======== Text under study

Scripture (Ephesians 4:1-13, 15-16)
To some, his ‘gift’ was that they should be apostles; to some, prophets; to some, evangelists; to some, pastors and teachers; to knit God’s holy people together for the work of service to build up the Body of Christ, until we all reach unity in faith and knowledge of the Son of God and form the prefect Man fully mature with the fullness of Christ himself. If we live by the truth and in love, we shall grow completely into Christ, who is the head by whom the whole body Is fitted and joined together, every joint adding its own strength for each individual part to work according to its function. So the body grows until it has built itself up in love.
Thursday (Fr. Michael Ivens, SJ)
Humility, generosity and spiritual poverty are often sought in relation to an individualistic concept of perfection. In the Spiritual Exercises of St. Ignatius, on the contrary, they are sought in relation to the call made to every Christian to the service of the kingdom, a service which is a sharing in Christ’s own continuing mission in the world. To imitate Christ, to lead the true life, and to grow in its qualities, one must be associated in this mission, not only by sharing Christ’s work, but, at least as a desired ideal, by being involved in the very pattern of vulnerability and powerlessness which embodied his self-emptying.
Scripture (1Peter 1:15-17,21-22,25)
As obedient children be holy in all your activity, after the model of the Holy One who calls us. And if you address as Father him who judges without favouritism according to each individual’s deeds, live out your time in reverent awe. Since by your obedience to the truth you have purified yourselves so that you can experience the genuine love of brothers, love each other intensely from the heart, for your new birth was not from any perishable seed but from imperishable seed, the living and enduring Word of God. And this Word is the Good News that has been brought to you.
Friday (Pope Francis, Gaudete et Exsultate. Rejoice and be Glad)
the lack of a heartfelt and prayerful acknowledgment of our limitations prevents grace from working more effectively within us, for no room is left for bringing about the potential good that is part of a sincere and genuine journey of growth. … we need to live humbly in his presence, cloaked in his glory; we need to walk in union with him, recognizing his constant love in our lives. We need to lose our fear before that presence which can only be for our good. God is the Father who gave us life and loves us greatly. Once we accept him, and stop trying to live our lives without him, the anguish of loneliness will disappear (cf. Ps 139:23-24). In this way we will know the pleasing and perfect will of the Lord (cf. Rom 12:1-2) …So often we say that God dwells in us, but it is better to say that we dwell in him, that he enables us to dwell in his light and love.

================

» **Tasks and exercises**
A. Which scripture references appear in the readings? List every one.
B. Do these statements agree with the readings? Answer yes or no for each, and quote the deciding words.
(i) In the Spiritual Exercises of St. Ignatius, humility, generosity and spiritual poverty are sought in relation to an individualistic concept of perfection.
(ii) The new birth came from imperishable seed.
(iii) It is better to say that we dwell in God than that God dwells in us.
C. Swap "mission" for "ministry" in the readings, and write out the passage from "Humility, generosity and" up to and including "Scripture (1Peter 1:15-17,21-22,25)".

======== Extracted material

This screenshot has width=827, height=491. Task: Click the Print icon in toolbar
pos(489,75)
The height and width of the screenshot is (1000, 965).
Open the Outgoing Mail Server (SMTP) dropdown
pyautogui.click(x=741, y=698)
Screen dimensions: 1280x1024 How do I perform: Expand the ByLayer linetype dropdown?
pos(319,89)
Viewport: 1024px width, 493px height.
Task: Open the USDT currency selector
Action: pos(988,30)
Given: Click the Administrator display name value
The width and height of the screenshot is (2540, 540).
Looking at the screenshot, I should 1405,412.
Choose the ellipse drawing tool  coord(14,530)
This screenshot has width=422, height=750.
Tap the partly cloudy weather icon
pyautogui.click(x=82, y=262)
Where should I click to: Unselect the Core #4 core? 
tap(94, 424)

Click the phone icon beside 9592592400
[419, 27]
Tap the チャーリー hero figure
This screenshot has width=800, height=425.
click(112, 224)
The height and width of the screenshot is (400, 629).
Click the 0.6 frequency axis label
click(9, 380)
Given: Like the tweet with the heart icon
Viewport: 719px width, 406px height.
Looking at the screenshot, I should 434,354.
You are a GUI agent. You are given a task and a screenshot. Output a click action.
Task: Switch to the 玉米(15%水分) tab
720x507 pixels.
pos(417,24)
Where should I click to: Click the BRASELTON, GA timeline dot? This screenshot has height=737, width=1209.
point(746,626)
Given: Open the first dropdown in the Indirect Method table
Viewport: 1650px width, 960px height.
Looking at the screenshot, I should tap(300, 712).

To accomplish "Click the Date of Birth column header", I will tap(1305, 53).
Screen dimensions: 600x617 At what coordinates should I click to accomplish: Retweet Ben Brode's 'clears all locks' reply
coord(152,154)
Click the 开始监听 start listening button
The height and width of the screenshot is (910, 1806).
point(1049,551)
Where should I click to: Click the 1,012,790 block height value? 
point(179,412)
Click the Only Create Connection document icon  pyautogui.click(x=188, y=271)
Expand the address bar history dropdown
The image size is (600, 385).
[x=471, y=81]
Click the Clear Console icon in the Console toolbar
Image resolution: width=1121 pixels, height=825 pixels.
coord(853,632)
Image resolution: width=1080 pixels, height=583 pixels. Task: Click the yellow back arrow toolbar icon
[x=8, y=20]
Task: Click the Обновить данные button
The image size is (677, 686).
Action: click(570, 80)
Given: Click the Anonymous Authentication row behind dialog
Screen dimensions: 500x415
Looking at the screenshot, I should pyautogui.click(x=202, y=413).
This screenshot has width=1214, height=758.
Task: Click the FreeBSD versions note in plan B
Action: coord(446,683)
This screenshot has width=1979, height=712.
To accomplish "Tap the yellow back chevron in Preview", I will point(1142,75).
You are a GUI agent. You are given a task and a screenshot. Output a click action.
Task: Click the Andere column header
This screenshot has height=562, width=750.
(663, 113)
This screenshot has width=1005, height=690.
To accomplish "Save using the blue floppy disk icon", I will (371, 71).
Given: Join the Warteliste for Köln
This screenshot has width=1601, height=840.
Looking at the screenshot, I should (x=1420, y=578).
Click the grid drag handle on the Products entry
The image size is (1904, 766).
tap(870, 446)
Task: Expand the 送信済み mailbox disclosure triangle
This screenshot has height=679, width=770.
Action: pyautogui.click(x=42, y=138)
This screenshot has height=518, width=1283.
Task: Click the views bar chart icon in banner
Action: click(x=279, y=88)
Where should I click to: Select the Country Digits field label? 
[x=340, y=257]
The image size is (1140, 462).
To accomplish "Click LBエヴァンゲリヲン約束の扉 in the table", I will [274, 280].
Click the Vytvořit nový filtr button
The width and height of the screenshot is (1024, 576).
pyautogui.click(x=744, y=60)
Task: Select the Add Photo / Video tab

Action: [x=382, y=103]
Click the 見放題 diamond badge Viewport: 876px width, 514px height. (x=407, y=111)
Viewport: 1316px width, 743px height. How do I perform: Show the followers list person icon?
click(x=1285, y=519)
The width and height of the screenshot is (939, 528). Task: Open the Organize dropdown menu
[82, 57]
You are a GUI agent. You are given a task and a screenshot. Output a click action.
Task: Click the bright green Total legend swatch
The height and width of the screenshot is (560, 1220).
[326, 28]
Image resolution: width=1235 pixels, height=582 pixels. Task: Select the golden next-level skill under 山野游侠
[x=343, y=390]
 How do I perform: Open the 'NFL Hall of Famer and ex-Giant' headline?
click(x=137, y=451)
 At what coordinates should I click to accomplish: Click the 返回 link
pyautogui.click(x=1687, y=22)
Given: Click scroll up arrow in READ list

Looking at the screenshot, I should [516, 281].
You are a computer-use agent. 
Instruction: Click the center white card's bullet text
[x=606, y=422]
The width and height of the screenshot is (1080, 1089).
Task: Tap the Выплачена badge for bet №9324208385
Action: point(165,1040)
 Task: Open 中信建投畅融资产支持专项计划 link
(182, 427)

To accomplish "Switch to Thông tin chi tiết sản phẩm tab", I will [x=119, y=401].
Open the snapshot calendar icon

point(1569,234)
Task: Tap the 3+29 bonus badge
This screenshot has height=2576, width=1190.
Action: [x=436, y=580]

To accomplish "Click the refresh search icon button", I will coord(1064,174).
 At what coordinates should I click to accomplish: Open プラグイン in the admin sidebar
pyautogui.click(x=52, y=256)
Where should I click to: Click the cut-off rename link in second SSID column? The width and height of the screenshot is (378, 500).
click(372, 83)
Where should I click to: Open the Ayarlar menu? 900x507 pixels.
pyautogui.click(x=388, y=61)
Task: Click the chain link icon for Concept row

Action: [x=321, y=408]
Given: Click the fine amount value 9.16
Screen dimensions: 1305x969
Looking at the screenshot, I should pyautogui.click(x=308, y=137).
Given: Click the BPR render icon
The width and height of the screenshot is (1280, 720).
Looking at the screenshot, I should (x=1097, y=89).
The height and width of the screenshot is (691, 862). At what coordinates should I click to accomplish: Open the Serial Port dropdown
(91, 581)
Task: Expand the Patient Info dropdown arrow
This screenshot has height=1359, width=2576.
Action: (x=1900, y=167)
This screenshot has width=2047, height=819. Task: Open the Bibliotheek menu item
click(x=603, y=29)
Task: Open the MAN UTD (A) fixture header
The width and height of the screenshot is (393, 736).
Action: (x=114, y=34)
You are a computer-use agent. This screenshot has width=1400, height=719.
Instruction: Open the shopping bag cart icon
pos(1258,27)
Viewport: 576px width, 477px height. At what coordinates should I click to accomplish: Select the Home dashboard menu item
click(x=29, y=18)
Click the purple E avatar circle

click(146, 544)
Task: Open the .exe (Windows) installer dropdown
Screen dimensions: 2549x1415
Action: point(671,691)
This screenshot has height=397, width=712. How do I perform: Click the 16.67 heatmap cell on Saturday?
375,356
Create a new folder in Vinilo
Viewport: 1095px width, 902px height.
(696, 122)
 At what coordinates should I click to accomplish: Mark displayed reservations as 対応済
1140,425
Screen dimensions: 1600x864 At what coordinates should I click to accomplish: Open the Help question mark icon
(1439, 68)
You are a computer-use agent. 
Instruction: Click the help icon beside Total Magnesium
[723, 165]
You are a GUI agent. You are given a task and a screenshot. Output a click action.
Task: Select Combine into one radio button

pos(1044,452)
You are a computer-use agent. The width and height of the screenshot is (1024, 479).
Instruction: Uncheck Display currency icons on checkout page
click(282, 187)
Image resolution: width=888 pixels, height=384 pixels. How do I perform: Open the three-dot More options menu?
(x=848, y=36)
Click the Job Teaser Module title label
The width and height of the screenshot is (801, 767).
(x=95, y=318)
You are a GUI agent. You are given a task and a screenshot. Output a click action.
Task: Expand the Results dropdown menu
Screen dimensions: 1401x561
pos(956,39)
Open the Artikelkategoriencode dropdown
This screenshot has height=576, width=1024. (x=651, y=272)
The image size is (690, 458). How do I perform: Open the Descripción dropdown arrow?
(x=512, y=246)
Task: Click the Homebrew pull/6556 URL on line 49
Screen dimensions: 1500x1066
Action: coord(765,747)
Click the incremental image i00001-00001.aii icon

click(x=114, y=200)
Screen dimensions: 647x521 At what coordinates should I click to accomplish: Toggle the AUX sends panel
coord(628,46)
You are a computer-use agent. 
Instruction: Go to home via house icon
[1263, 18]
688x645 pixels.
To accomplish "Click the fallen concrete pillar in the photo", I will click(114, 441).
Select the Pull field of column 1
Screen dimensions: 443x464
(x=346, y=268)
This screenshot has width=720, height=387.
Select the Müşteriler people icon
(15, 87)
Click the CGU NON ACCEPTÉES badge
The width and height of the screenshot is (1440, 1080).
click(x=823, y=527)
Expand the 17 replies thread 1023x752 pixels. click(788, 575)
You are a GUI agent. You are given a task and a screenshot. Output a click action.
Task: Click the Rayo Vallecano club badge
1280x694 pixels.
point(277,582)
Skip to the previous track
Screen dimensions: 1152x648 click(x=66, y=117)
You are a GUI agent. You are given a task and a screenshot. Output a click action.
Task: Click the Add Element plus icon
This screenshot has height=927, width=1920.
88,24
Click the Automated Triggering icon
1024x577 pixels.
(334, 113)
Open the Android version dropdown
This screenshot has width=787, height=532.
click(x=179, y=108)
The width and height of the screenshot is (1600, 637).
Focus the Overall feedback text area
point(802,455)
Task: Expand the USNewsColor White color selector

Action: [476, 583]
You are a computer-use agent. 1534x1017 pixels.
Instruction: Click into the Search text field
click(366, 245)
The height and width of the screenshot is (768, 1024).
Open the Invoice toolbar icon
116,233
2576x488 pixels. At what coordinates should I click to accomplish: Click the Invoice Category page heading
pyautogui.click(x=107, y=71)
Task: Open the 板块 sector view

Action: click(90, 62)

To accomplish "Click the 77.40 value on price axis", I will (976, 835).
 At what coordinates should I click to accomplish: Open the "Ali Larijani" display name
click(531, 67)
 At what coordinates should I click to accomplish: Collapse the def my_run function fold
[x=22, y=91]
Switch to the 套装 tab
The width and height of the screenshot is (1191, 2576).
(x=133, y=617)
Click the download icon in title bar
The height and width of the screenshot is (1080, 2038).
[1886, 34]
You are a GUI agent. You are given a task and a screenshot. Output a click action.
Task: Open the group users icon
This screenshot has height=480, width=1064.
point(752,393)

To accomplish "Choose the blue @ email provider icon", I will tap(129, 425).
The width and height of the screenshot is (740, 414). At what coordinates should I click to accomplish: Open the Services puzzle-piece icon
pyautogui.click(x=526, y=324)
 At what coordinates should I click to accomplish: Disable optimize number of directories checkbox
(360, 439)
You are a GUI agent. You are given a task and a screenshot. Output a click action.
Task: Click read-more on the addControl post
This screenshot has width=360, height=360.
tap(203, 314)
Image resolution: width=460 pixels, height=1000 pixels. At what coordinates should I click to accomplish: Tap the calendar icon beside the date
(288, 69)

================

» **Answers to this exercise**
A.
- Ephesians 4:1-13, 15-16
- 1Peter 1:15-17,21-22,25
- Ps 139:23-24
- Rom 12:1-2

B.
(i) No: "on the contrary, they are sought in relation to the call made to every Christian to the service of the kingdom"
(ii) Yes: "not from any perishable seed but from imperishable seed, the living and enduring Word of God"
(iii) Yes: "So often we say that God dwells in us, but it is better to say that we dwell in him"

C.
Humility, generosity and spiritual poverty are often sought in relation to an individualistic concept of perfection. In the Spiritual Exercises of St. Ignatius, on the contrary, they are sought in relation to the call made to every Christian to the service of the kingdom, a service which is a sharing in Christ’s own continuing ministry in the world. To imitate Christ, to lead the true life, and to grow in its qualities, one must be associated in this ministry, not only by sharing Christ’s work, but, at least as a desired ideal, by being involved in the very pattern of vulnerability and powerlessness which embodied his self-emptying.
Scripture (1Peter 1:15-17,21-22,25)